Records from a data collection

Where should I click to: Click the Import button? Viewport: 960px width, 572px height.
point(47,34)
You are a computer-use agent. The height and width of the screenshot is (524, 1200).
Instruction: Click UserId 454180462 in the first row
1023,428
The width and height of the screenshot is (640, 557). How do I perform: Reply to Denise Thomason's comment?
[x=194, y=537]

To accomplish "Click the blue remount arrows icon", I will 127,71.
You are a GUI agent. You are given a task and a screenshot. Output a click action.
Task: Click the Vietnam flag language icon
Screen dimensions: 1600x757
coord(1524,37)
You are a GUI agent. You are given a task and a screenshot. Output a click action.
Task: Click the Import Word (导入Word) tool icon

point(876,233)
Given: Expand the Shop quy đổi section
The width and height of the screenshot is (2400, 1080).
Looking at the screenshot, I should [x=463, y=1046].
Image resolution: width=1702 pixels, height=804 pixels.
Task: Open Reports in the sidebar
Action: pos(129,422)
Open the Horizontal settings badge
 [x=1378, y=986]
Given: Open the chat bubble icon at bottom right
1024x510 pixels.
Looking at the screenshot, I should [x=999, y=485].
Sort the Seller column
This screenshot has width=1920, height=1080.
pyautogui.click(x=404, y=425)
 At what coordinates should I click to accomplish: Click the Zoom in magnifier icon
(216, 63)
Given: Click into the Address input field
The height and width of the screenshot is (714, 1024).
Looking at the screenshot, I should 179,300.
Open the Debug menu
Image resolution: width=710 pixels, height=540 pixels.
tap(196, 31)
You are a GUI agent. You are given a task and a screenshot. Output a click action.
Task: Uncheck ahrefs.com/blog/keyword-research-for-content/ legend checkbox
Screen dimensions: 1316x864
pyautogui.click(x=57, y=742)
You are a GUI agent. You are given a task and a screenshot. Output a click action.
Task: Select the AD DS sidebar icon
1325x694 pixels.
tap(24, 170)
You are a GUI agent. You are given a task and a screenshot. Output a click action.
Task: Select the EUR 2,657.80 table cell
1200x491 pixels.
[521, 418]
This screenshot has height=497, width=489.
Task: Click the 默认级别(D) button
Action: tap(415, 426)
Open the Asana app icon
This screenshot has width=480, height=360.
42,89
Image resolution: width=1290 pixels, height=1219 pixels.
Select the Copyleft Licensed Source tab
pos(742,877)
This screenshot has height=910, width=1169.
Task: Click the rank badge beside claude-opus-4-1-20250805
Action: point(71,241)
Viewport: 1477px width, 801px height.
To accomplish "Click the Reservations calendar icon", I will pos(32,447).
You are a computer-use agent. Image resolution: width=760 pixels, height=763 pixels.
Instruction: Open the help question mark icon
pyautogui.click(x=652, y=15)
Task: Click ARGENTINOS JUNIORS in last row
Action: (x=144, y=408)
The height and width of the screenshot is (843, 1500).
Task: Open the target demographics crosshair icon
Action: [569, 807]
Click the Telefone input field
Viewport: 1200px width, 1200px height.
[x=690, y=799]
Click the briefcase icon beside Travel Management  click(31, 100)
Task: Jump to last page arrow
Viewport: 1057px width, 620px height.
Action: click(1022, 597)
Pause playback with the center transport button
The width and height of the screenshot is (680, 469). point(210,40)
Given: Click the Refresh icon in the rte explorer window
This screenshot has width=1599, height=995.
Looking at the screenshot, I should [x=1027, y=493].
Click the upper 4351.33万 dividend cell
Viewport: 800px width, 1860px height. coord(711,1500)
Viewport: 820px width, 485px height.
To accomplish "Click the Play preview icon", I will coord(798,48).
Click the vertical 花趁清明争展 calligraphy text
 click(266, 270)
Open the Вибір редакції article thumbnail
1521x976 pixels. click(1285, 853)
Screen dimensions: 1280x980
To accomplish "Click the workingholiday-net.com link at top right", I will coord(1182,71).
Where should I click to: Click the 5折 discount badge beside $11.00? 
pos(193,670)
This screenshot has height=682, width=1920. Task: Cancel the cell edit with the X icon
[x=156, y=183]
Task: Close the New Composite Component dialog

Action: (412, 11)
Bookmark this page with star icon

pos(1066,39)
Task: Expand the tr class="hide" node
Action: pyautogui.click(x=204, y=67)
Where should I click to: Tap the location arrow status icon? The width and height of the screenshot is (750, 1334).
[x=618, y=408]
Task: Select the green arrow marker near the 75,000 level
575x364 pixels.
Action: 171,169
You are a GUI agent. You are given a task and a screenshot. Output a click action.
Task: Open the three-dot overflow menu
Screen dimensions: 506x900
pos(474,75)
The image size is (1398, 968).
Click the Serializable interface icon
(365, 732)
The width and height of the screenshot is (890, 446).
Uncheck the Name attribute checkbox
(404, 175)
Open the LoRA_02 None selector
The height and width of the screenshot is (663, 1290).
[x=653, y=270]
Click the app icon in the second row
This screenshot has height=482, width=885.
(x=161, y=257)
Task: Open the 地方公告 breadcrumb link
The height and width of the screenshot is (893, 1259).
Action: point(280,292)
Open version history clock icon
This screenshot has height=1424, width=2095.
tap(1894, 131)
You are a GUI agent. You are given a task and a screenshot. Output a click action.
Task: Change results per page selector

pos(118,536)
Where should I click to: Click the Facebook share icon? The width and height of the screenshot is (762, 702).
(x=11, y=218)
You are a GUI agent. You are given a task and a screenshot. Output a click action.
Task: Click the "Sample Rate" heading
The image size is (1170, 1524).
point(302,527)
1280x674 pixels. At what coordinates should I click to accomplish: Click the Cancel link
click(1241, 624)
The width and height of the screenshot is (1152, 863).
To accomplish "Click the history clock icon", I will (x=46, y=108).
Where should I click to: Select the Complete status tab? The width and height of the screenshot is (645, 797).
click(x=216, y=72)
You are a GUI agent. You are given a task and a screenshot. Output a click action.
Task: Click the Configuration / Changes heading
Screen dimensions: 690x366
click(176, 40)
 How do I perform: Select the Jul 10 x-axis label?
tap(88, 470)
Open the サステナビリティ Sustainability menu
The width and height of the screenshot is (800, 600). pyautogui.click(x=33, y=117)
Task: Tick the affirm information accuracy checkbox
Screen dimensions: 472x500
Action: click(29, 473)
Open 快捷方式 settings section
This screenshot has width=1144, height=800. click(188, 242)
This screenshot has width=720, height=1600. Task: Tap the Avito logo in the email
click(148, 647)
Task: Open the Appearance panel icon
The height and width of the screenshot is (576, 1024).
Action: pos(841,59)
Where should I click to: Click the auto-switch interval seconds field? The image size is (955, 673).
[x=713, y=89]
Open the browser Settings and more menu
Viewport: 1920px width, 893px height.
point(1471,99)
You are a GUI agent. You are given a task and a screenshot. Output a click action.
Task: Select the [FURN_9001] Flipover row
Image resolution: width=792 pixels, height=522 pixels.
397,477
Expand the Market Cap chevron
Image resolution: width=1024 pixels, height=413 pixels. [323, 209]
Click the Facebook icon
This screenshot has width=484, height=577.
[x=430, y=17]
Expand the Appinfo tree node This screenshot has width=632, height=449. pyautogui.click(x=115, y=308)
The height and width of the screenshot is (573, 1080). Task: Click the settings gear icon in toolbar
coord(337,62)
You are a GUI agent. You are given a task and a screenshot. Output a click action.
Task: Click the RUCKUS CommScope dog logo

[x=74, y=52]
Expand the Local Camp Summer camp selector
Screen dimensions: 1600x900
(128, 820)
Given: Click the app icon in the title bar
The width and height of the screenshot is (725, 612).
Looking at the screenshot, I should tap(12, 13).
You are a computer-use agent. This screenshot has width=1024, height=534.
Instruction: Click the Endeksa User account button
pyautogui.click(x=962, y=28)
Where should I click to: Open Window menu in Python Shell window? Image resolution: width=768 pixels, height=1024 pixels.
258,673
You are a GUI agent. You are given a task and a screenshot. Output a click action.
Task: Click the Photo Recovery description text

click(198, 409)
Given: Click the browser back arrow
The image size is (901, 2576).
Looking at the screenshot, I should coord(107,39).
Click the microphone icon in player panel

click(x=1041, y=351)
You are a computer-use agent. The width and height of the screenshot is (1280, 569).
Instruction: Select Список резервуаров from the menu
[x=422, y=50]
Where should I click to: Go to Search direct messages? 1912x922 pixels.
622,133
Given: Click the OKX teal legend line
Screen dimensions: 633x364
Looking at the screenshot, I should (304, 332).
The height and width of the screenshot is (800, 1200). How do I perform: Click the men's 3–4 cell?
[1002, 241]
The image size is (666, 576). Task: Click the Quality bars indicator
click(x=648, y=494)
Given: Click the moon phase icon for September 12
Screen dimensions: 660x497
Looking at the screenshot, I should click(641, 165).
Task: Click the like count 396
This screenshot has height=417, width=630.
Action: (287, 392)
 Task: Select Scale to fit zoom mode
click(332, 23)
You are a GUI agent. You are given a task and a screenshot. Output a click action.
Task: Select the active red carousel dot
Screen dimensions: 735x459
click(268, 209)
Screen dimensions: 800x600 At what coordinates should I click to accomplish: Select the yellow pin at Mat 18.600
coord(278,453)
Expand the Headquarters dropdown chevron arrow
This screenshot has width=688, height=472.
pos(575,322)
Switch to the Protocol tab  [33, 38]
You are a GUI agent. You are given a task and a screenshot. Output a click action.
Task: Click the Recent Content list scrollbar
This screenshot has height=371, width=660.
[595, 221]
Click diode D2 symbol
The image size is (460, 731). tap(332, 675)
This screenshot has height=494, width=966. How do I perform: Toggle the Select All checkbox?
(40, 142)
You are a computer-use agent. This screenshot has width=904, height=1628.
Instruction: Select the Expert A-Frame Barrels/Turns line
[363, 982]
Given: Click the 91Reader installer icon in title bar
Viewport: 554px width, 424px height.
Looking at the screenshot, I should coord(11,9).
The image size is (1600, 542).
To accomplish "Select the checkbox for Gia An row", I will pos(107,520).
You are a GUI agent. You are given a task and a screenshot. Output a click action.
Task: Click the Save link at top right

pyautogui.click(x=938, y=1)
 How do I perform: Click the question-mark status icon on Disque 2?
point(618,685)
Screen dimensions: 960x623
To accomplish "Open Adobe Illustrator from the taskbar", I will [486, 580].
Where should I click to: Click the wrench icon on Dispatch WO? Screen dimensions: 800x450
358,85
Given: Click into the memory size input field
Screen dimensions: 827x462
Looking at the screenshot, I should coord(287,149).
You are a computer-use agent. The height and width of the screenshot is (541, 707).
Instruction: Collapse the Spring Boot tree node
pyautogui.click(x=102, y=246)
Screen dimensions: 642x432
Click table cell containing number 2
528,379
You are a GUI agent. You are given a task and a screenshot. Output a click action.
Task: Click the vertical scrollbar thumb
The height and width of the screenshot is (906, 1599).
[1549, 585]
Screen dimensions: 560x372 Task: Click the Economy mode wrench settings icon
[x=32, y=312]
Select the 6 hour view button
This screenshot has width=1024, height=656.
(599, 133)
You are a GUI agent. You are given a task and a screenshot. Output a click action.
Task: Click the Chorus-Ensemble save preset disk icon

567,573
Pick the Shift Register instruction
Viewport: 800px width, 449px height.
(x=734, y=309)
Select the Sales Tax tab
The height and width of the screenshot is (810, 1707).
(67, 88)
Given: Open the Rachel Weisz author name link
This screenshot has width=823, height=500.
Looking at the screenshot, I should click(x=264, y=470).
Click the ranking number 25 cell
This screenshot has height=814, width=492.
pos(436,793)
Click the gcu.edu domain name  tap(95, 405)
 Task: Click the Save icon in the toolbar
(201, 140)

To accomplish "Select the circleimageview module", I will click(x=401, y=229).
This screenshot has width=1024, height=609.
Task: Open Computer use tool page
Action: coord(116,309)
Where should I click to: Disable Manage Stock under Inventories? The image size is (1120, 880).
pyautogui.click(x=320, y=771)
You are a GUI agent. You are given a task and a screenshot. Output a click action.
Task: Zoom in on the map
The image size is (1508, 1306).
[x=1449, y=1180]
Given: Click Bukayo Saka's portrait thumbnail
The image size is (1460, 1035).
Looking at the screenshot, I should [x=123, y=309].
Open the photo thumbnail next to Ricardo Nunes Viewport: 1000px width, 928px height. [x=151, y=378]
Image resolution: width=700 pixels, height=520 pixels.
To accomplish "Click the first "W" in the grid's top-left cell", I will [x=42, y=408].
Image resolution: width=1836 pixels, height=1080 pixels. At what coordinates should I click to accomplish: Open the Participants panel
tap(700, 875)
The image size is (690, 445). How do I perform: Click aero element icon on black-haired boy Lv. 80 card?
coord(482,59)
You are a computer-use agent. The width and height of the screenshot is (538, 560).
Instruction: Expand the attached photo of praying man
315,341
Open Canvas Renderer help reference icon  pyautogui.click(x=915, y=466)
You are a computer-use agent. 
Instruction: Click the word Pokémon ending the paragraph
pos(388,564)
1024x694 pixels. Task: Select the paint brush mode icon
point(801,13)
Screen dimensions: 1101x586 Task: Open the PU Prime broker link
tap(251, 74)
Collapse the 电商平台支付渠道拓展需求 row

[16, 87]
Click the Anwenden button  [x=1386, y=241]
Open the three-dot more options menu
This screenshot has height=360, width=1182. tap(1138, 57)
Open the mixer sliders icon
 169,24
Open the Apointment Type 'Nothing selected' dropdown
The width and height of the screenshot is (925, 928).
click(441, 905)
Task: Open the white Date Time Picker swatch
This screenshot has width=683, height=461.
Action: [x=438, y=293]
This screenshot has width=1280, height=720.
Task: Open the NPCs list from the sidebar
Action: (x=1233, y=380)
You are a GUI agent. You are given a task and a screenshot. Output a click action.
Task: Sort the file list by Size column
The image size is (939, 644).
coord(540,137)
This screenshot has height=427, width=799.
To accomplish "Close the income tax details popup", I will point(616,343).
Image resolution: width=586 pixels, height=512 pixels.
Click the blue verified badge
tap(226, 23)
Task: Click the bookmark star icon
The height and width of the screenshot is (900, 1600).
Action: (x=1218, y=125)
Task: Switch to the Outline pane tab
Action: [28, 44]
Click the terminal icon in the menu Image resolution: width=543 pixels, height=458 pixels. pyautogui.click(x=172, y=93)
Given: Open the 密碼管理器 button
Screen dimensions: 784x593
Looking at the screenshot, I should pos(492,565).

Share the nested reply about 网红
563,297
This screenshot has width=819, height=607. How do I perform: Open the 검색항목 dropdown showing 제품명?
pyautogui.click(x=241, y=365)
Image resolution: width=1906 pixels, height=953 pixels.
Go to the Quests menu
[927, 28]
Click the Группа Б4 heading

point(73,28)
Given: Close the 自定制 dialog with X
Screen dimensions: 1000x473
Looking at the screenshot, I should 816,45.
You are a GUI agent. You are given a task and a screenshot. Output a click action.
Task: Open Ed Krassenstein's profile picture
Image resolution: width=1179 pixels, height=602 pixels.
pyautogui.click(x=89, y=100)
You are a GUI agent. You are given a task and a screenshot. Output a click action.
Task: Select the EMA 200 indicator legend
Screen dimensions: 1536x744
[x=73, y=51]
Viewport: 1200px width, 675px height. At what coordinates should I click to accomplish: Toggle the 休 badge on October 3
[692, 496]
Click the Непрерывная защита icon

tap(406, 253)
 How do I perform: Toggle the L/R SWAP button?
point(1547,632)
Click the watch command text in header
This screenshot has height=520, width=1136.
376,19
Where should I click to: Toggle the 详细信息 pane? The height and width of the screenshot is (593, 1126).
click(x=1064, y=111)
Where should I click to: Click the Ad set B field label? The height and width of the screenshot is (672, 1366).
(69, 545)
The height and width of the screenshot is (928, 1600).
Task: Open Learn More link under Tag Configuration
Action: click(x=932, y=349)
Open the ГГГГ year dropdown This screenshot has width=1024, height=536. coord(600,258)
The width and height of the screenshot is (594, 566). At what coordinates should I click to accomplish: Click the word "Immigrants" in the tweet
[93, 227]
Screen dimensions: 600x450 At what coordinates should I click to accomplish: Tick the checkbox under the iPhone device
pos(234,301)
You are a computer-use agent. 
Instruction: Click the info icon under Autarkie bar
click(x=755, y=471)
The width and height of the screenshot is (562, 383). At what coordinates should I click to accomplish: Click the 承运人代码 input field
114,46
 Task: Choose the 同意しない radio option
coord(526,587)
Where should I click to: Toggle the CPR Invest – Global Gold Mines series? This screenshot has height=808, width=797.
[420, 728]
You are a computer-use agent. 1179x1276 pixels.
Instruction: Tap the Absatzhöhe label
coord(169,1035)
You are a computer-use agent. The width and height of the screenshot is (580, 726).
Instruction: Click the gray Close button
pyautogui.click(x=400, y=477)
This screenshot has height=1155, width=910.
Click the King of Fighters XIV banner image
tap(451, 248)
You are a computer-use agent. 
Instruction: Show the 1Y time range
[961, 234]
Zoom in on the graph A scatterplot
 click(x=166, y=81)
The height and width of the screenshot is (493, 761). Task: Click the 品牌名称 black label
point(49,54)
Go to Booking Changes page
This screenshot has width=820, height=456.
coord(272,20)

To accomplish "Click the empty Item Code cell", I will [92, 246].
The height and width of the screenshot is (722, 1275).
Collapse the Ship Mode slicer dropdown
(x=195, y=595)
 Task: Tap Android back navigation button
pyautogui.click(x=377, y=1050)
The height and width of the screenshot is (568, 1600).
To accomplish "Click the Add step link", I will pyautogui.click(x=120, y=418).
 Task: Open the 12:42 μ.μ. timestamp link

● WHAT YOU SHOULD DO:
Extract every line above that contains the word "scrollbar".

● RESULT:
Task: Click the Recent Content list scrollbar
Task: Click the vertical scrollbar thumb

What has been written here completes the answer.